::: Entries provided
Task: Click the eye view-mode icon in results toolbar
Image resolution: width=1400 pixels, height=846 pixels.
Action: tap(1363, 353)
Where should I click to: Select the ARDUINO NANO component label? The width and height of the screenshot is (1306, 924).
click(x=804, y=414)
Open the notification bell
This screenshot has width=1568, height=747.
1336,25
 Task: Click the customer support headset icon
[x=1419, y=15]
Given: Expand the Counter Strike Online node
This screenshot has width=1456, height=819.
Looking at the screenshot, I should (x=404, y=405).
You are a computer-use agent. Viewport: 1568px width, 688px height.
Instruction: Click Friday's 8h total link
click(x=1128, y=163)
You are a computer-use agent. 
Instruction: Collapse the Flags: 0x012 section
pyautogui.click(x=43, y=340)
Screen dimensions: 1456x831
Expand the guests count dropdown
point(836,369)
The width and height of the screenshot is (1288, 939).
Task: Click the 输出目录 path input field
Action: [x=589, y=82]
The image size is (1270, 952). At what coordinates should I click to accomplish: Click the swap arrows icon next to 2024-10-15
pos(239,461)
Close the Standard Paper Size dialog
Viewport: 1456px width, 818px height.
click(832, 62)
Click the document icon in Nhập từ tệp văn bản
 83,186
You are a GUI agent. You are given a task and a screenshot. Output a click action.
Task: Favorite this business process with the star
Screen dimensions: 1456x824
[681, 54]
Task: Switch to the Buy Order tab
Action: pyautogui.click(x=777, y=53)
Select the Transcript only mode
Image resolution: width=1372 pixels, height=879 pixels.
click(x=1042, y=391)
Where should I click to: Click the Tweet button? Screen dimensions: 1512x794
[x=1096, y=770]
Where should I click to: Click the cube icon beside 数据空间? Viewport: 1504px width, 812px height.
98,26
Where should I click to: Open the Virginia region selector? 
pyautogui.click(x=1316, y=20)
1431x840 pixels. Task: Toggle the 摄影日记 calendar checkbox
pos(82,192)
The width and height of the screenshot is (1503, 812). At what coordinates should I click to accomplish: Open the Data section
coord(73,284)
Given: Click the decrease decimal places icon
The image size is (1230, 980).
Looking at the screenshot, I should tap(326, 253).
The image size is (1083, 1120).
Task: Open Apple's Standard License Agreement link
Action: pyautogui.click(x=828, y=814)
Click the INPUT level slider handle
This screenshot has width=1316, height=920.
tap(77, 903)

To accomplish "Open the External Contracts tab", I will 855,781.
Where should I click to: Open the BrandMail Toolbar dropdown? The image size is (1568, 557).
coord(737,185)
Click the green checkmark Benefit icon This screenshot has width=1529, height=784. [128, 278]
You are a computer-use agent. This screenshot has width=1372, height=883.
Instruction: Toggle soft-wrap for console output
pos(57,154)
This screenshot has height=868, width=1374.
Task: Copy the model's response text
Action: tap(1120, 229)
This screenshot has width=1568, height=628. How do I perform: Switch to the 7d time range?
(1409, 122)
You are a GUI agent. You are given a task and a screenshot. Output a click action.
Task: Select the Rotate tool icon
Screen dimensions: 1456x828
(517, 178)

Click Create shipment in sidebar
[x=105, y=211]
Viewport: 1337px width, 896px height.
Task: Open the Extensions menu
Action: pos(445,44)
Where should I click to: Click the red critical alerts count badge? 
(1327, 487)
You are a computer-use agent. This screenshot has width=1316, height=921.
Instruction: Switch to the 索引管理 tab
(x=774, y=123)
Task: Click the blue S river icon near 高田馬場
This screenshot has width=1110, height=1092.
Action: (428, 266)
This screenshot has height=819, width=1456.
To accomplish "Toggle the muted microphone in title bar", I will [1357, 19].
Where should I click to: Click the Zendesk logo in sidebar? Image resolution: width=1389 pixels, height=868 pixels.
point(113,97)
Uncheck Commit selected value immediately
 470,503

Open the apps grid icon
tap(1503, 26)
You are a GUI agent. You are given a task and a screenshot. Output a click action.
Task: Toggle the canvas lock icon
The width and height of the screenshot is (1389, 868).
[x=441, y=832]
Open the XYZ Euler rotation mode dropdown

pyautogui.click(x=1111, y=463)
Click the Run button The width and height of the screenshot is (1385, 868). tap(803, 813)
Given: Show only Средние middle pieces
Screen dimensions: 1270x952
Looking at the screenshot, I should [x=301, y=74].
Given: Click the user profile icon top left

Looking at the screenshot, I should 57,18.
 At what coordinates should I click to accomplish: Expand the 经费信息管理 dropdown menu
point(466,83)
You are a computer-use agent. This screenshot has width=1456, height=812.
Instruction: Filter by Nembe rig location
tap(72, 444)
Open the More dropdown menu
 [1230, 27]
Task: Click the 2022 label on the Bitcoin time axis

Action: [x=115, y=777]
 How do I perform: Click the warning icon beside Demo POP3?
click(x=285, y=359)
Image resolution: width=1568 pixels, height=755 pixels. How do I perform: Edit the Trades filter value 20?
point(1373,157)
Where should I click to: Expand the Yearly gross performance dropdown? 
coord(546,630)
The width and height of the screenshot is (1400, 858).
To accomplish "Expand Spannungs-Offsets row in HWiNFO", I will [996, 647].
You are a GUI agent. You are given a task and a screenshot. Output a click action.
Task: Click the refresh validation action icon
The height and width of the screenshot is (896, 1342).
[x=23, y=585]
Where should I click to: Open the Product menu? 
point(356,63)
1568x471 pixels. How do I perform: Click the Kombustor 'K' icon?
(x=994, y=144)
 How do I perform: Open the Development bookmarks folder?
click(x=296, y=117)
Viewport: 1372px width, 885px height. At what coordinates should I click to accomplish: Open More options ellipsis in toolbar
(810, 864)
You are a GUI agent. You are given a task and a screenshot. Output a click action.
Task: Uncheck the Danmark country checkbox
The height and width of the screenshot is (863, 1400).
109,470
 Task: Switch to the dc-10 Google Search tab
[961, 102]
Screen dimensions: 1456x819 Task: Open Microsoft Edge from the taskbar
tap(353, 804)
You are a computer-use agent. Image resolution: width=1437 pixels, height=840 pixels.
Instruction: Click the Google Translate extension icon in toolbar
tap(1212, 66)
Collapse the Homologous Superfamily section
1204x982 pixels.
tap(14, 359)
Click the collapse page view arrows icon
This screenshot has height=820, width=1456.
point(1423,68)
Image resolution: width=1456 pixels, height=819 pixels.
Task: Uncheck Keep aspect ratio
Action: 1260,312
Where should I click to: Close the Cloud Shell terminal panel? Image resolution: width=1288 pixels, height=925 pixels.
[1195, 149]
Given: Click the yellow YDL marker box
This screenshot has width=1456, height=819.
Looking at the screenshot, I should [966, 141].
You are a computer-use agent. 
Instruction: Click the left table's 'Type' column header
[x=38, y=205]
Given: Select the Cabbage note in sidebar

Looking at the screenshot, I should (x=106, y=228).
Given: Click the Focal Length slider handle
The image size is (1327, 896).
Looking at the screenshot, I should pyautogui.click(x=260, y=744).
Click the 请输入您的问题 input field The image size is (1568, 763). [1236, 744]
::::::
■ **What is expected**
Nothing but a number is asked for: how many lines of the records contain the word "slider"?

■ **Answer for this exercise**
2